North Africa, 1941-42. Italian reverses in Tripoli led Hitler to send reinforcements in the winter of 1941 -42 to his troops in North Africa. A British offensive called Operation Crusader (November 1941 to January 1942) pushed Rommel back to El Agheila in Libya, where he had begun his African offensive a year earlier.

On May 26, 1942, Rommel started a drive from Libya that brought him to El-Alamein, about 100 km (60 mi) from Alexandria, Egypt. Thanks largely to U.S. aid, including tanks and ammunition, the British were able to build up their Eighth Army under Gen. Bernard Law Montgomery. Then began a seesaw battle between Rommel and Montgomery back and forth across the Libyan Desert.

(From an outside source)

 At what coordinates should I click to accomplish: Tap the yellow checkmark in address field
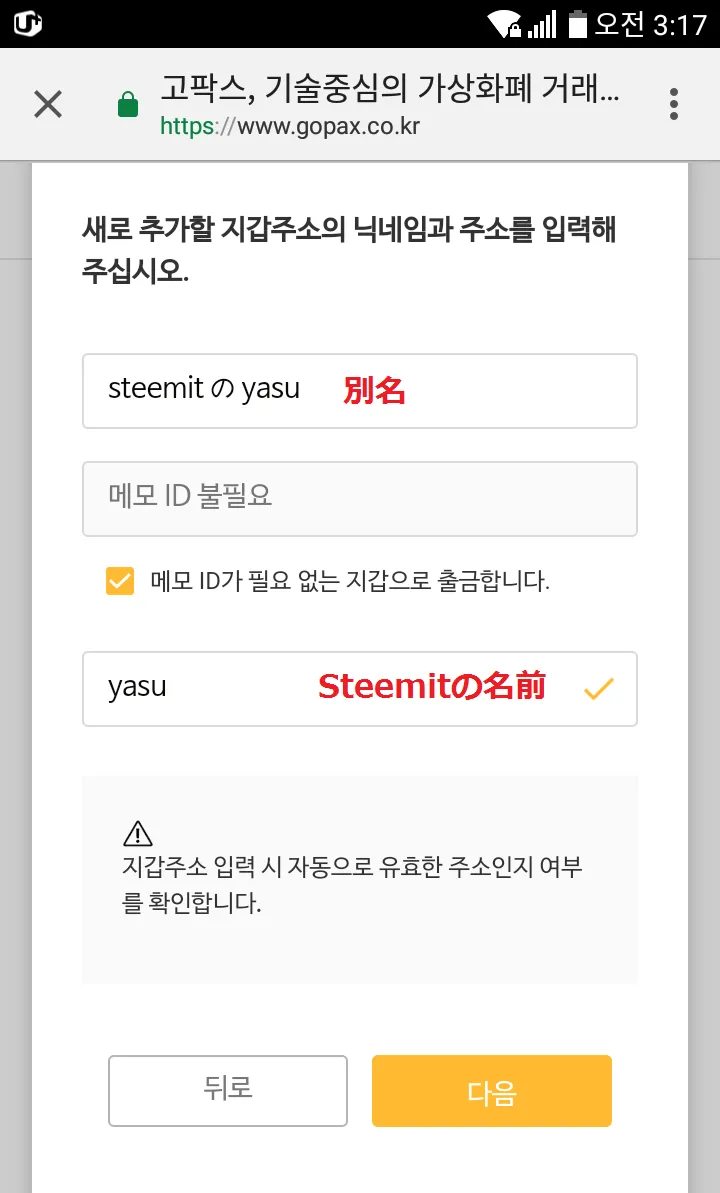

In early September 1942 the confrontation came to a climax at Alam Halfa Ridge at the southern end of the British line at El-Alamein. It was essential for the British to hold there, because El-Alamein, at the edge of the impassable Qattara Depression, was the one position on the North African front that could not be outflanked. Plagued by minefields, a critical shortage of fuel and tanks, and British air superiority, the Desert Fox's frontal assault at Alam Halfa failed, and he withdrew his exhausted troops. Montgomery now began a massive buildup of his forces.

The Russian Front, 1941-42. By the fall of 1941, following the initial shock of the German invasion, Soviet resistance had stiffened. The performance of Soviet troops improved as the country mobilized to give the armed forces its total support. In the meantime German performance declined, as supply lines lengthened and soldiers became weary from continuous fighting. Stalin, abandoning Communist rhetoric, successfully aroused nationalist sentiment against the would-be conquerors. The Germans themselves helped stir such feelings by their ruthless behavior toward civilian populations, and partisan units began to form behind the invaders' lines.

In the north the Germans reached Leningrad in early September but faced heavy resistance. Furthermore, Hitler did not receive the full cooperation from Finland that he had expected. He decided to begin a siege of Leningrad, rather than to occupy it and sap his troops' strength with costly street fighting. On the southern front the invaders captured most of the Crimea in the fall. With badly extended supply lines and facing inclement weather, they reached neither Stalingrad nor the Caucasus. They took Rostov-on-Don, on November 21. The Soviets, however, in their first successful counteroffensive, pushed back the foe within the next few days.

After indecision and quarrels with his generals, Hitler decided that it was best to concentrate on a central offensive against Moscow. Following further delay the Germans finally started moving from Smolensk, but they were plagued by autumn rains and, in late November, by snowstorms and subzero temperatures. In early December the Germans entered the suburbs of Moscow. On December 6, however, Gen. Georgy Zhukov began a Soviet counteroffensive that forced back the surprised and tired Germans. He maintained the pressure on the Germans during the winter, pushing them back to 64 km (40 mi) from Moscow.

The German threat, however, had by no means been dissipated. In 1942, Hitler decided to mount a summer offensive on the southern front, believing that he could force the Soviets to surrender by depriving them of their oil fields in the Caucasus, and also provide Germany with critical petroleum supplies. The Germans marched forward in June. In early July they took Sevastopol, completing their conquest of the Crimea. In August they moved into the Caucasus. Meanwhile, the Sixth Army, led by Gen. Friedrich Paulus, marched toward Stalingrad, which the Germans hoped to use as a post for defending the German occupation of the Caucasus.